» TASK ITEM: What are the lines, copied exactly, from the one containing "Viewport: 1496px width, 998px" through the final line of the material? Leave the pictures out.

» GIVEN DATA:
────────────────────────────────────────
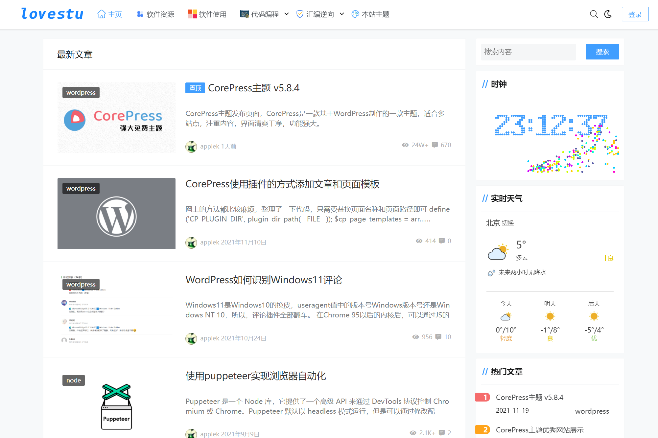Open the wordpress tag on the second article
Image resolution: width=658 pixels, height=438 pixels.
[x=81, y=188]
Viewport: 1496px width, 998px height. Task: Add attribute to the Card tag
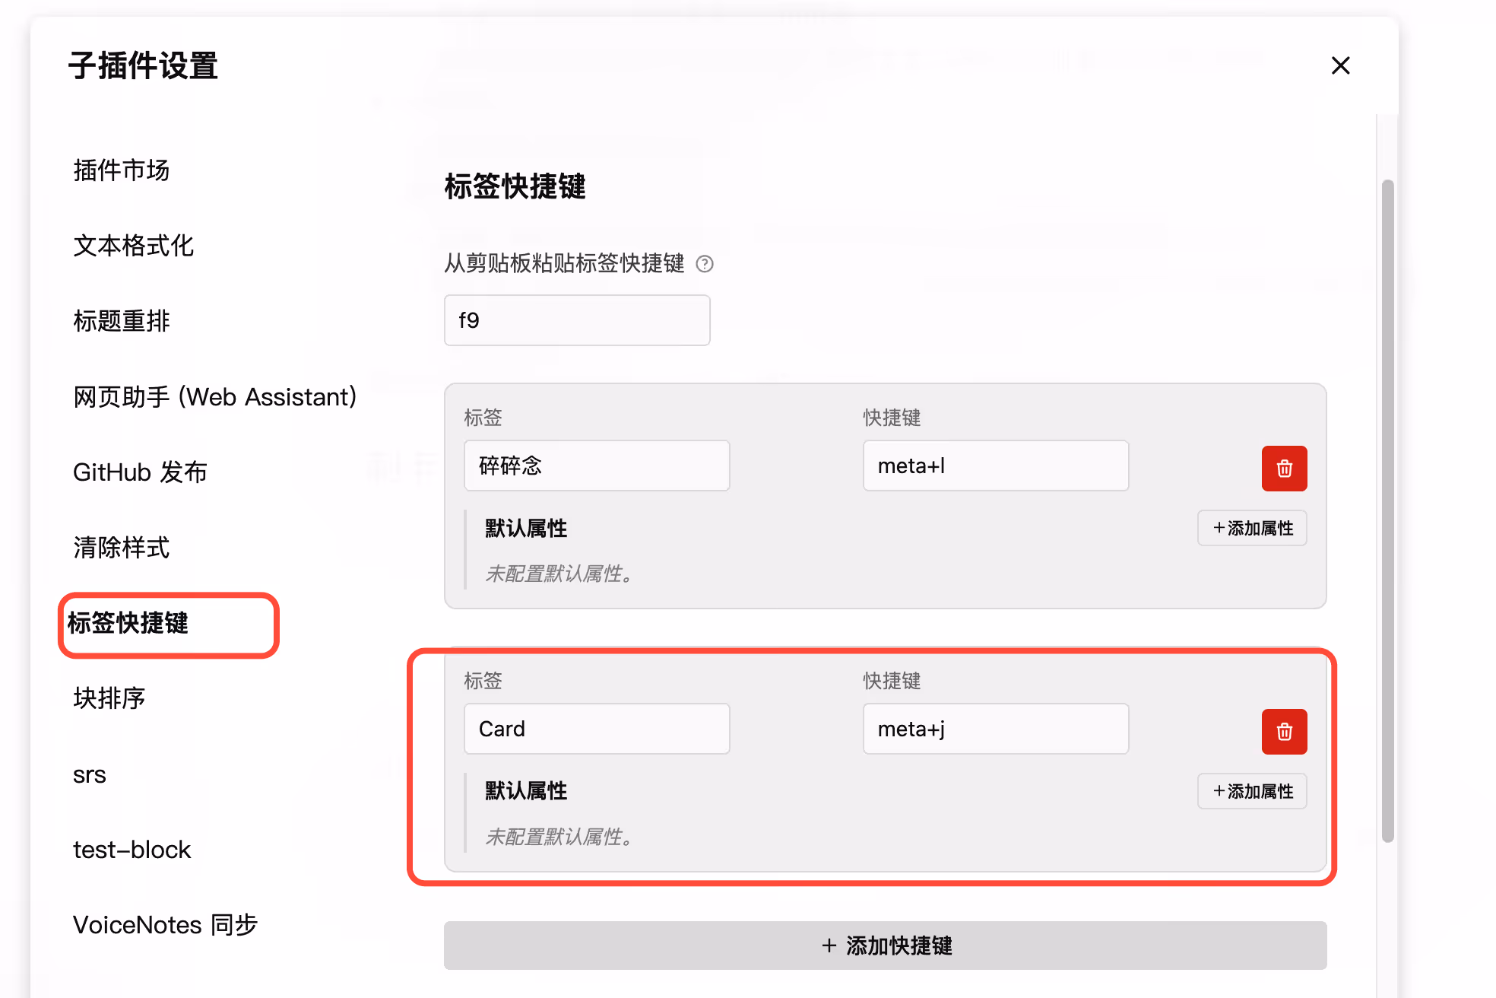(x=1252, y=791)
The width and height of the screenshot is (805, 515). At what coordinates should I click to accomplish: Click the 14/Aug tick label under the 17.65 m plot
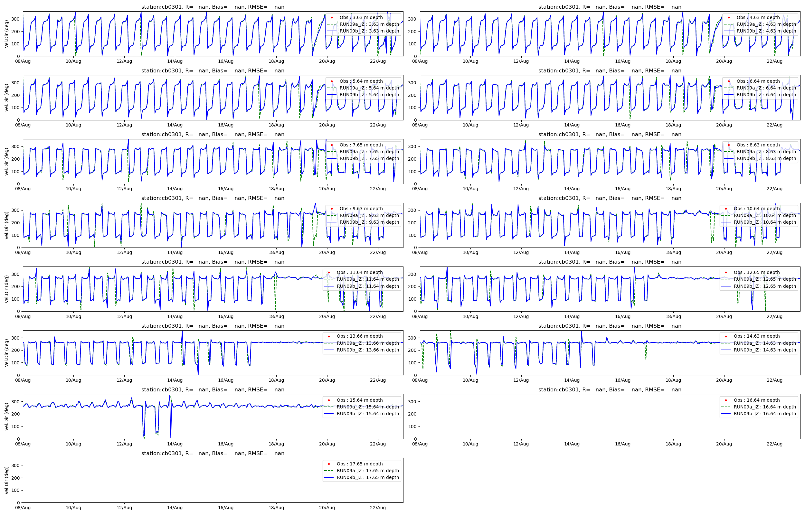[x=175, y=508]
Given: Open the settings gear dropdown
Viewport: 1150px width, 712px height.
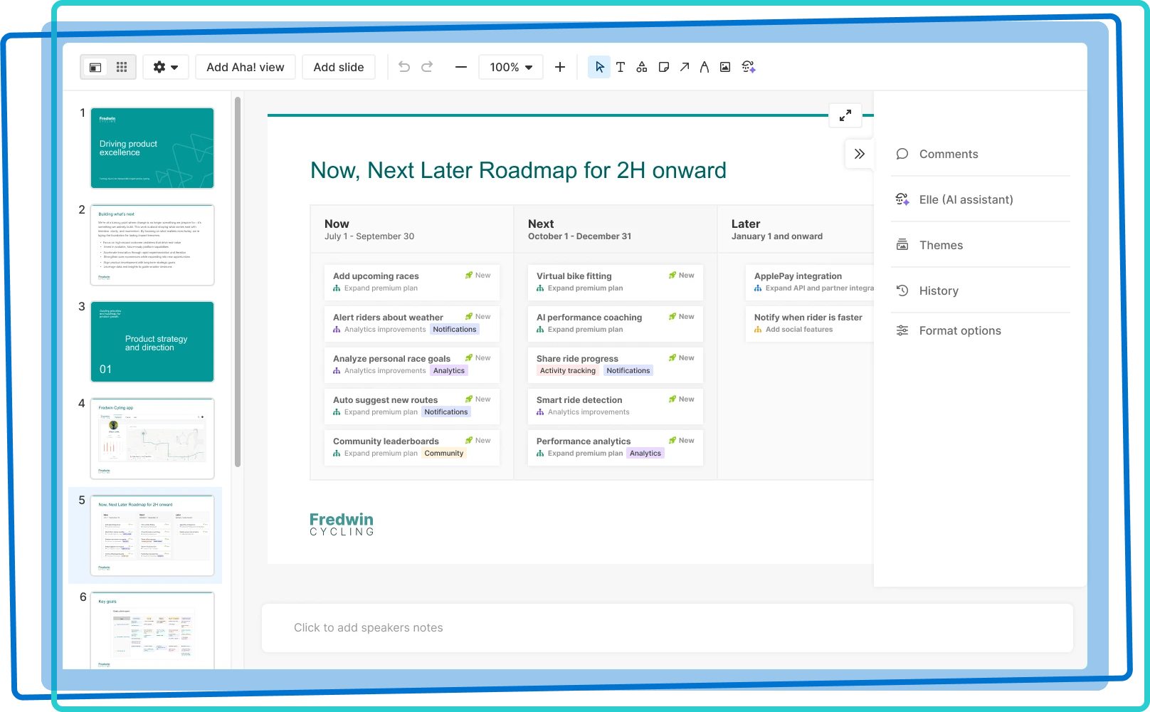Looking at the screenshot, I should (x=165, y=66).
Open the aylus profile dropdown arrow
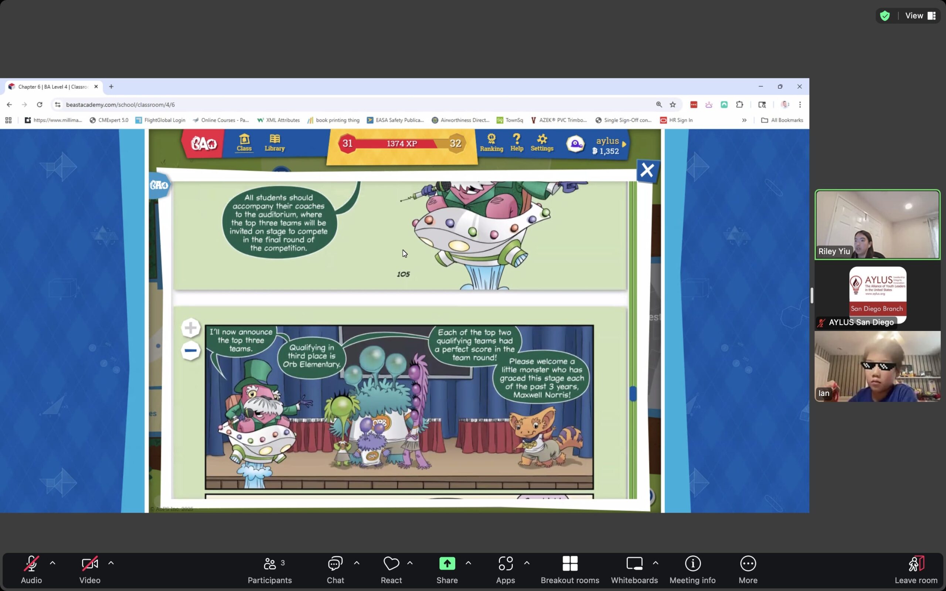This screenshot has height=591, width=946. point(624,144)
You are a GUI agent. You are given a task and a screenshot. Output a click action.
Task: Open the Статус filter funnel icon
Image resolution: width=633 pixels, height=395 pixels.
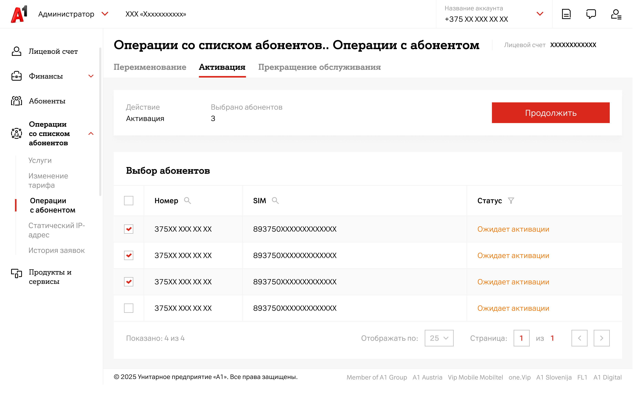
────────────────────────────────────────
» RESPONSE TO THIS EXERCISE:
Viewport: 1496px width, 998px height. Task: Add attribute to the Card tag
(x=1252, y=791)
The width and height of the screenshot is (805, 515). At what coordinates should I click to accomplish: Click the 14/Aug tick label under the 17.65 m plot
[x=175, y=508]
Given: Open the settings gear dropdown
Viewport: 1150px width, 712px height.
Looking at the screenshot, I should (x=165, y=66).
Open the aylus profile dropdown arrow
This screenshot has height=591, width=946. point(624,144)
You are a GUI agent. You are given a task and a screenshot. Output a click action.
Task: Open the Статус filter funnel icon
Image resolution: width=633 pixels, height=395 pixels.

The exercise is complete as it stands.